Bevis Marks Synagogue welcomed representatives of many community charities to celebrate the Coronation of King Charles and Queen Camilla.

Jenni Frazer is a freelance journalist

(C) Blake Ezra Photography 2023 
(C) Blake Ezra Photography 2023 @BlakeEzraPhoto

A sense of history was palpable on Wednesday night as the Jewish community held a special service at Bevis Marks Synagogue to mark the Coronation of King Charles and Queen Camilla.

In a service co-sponsored by the Spanish and Portuguese Community, the Board of Deputies and the Jewish Leadership Council, the full glory of Britain’s oldest synagogue was enjoyed by a crowded congregation, which included the representatives of many community charities — and the minister of the nearby church, St Botolph without Aldgate, the Reverend Laura Jørgensen.

» **INFORMATION SHOWN**:
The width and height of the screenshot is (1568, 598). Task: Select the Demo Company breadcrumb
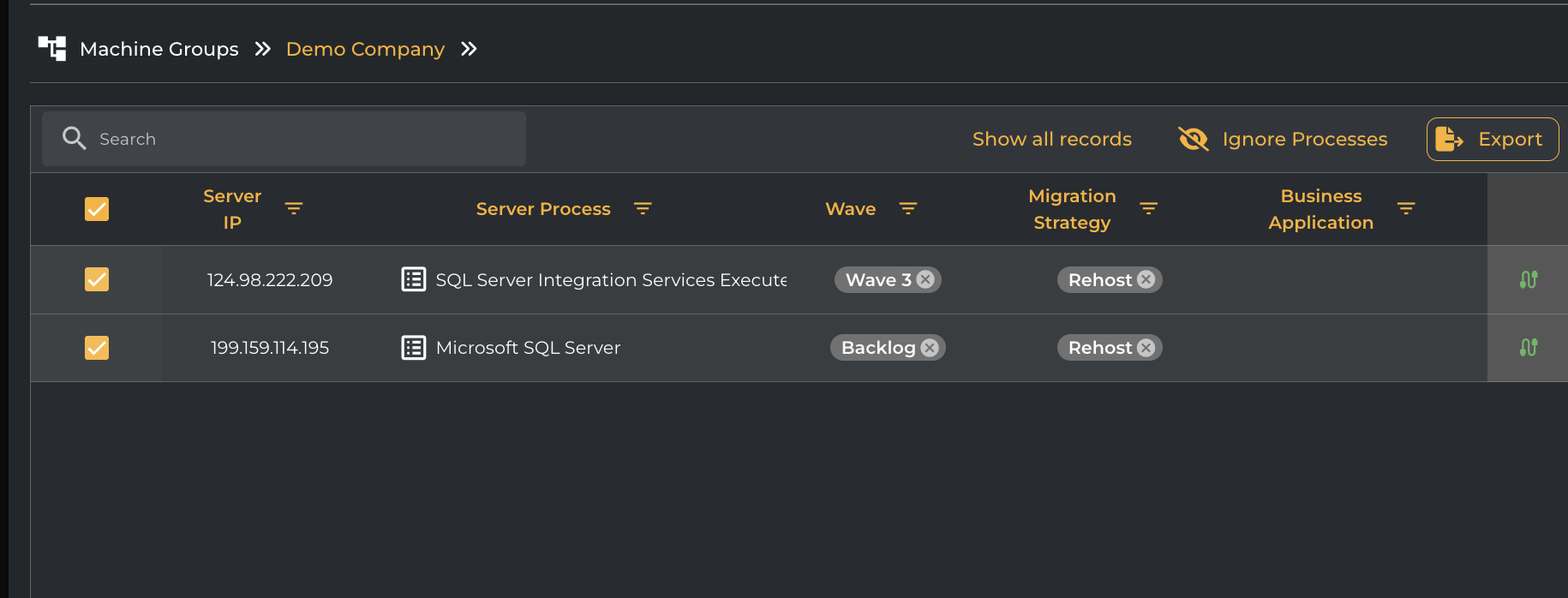365,49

» **WHAT TO WORK ON**:
1 – In the article about the Bevis Marks Coronation service, which church's minister was among the congregation?
2 – List the groups that the article about the Bevis Marks Coronation service names as co-sponsors of the service.
3 – Write a few more paragraphs of the article about the Bevis Marks Coronation service, starting right after its last sentence.
The data comes from a different source than the article.

» **OUTPUTS**:
1 – St Botolph without Aldgate

2 –
- The Spanish and Portuguese Community
- The Board of Deputies
- The Jewish Leadership Council

3 –
As the S&P senior rabbi, Joseph Dweck, reminded the participants, “for 367 years we have watched 16 kings and queens crowned”. But the new king, Rabbi Dweck declared, did not have the same “mystique” as some of his forebears. King Charles, he said, “is a humble king… we know this man. We know his trials, we know his triumphs. We know that in so many ways, he is like us”.

Rabbi Dweck, who had been present in the Abbey for the Coronation, together with Chief Rabbi Sir Ephraim Mirvis, praised the king for his unending commitment to get to know his future subjects. “He not only held deep concern for all the peoples of the United Kingdom and the Commonwealth, but also visited them, sat with them, danced with them, studied with them, learned from them — and perhaps most important of all, listened to them”.

The new king reigned over a kingdom more diverse than any of his predecessors and had sought to mirror that diversity in some of the rituals of the Coronation, bringing in peers of different faiths — including the Jewish community’s Baroness Merron — to take part in some of the centuries’ old rites.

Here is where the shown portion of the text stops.